Segment Start: PROVIDED ENTRIES

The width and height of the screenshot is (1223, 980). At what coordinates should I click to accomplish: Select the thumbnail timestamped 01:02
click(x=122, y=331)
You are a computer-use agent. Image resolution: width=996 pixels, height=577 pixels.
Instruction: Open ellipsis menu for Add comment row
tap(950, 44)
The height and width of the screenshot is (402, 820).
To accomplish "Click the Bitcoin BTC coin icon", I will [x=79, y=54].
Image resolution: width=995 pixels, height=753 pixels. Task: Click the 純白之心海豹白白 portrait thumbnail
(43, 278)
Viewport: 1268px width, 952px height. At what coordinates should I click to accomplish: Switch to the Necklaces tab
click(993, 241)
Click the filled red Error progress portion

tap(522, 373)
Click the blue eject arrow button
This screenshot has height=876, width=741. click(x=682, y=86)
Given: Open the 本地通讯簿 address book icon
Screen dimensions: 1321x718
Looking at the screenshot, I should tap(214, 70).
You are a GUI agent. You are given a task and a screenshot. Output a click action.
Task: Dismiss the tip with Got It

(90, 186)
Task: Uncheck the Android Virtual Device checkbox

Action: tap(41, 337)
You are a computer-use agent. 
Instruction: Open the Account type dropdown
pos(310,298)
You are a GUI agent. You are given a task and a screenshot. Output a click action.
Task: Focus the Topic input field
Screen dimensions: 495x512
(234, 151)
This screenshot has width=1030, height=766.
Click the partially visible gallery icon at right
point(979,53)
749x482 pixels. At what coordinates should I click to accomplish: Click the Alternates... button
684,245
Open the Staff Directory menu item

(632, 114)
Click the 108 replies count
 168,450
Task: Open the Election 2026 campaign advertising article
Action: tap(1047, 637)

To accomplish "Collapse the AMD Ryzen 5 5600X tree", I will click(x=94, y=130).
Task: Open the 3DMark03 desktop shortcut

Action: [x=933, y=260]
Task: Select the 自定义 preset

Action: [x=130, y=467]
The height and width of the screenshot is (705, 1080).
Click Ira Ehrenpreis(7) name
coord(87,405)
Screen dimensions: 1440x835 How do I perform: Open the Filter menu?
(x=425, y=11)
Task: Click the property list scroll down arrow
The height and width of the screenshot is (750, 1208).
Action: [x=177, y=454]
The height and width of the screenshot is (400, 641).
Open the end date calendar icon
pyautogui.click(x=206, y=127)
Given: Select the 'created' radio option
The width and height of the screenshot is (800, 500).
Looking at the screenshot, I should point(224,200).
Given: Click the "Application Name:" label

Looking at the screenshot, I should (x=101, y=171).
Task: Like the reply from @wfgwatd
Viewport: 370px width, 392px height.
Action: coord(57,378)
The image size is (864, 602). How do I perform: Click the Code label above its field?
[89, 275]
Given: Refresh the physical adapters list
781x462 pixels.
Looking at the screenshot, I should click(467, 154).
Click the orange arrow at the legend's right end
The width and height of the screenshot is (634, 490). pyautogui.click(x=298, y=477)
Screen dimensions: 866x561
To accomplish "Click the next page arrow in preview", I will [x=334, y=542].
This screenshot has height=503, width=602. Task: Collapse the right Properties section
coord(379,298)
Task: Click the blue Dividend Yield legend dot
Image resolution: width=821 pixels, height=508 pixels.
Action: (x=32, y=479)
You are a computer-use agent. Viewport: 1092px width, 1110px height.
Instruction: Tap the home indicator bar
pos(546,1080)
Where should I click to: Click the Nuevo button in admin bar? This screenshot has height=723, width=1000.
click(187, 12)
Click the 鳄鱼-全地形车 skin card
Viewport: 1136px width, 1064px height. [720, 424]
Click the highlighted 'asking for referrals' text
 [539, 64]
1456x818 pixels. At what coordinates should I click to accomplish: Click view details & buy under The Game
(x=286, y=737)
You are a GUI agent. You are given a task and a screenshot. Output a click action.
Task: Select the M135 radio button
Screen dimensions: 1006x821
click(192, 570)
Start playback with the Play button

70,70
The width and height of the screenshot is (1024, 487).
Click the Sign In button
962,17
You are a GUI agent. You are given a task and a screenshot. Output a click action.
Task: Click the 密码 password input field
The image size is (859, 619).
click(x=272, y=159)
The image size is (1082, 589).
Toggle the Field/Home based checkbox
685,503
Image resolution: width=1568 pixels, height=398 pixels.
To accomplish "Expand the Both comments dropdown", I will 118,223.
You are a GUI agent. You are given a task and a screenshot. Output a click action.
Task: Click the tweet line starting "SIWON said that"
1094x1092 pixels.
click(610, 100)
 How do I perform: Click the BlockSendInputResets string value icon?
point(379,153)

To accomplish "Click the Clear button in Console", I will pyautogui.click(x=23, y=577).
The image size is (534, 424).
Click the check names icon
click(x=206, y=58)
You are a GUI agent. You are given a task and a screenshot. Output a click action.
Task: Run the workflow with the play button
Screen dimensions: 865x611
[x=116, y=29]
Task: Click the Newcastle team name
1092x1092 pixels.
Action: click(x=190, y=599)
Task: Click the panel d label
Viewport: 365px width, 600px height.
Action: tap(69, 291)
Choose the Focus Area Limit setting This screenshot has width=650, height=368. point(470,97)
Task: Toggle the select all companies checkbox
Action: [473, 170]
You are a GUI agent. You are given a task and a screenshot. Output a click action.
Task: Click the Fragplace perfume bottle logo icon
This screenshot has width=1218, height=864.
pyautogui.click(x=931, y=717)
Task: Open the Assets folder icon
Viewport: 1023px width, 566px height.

Segment End: PROVIDED ENTRIES

Reproduce the listing above exactly as far as the line with "Given: Open the 本地通讯簿 address book icon", that line included.

The width and height of the screenshot is (1223, 980). At what coordinates should I click to accomplish: Select the thumbnail timestamped 01:02
click(x=122, y=331)
You are a computer-use agent. Image resolution: width=996 pixels, height=577 pixels.
Instruction: Open ellipsis menu for Add comment row
tap(950, 44)
The height and width of the screenshot is (402, 820).
To accomplish "Click the Bitcoin BTC coin icon", I will [x=79, y=54].
Image resolution: width=995 pixels, height=753 pixels. Task: Click the 純白之心海豹白白 portrait thumbnail
(43, 278)
Viewport: 1268px width, 952px height. At what coordinates should I click to accomplish: Switch to the Necklaces tab
click(993, 241)
Click the filled red Error progress portion

tap(522, 373)
Click the blue eject arrow button
This screenshot has height=876, width=741. click(x=682, y=86)
Given: Open the 本地通讯簿 address book icon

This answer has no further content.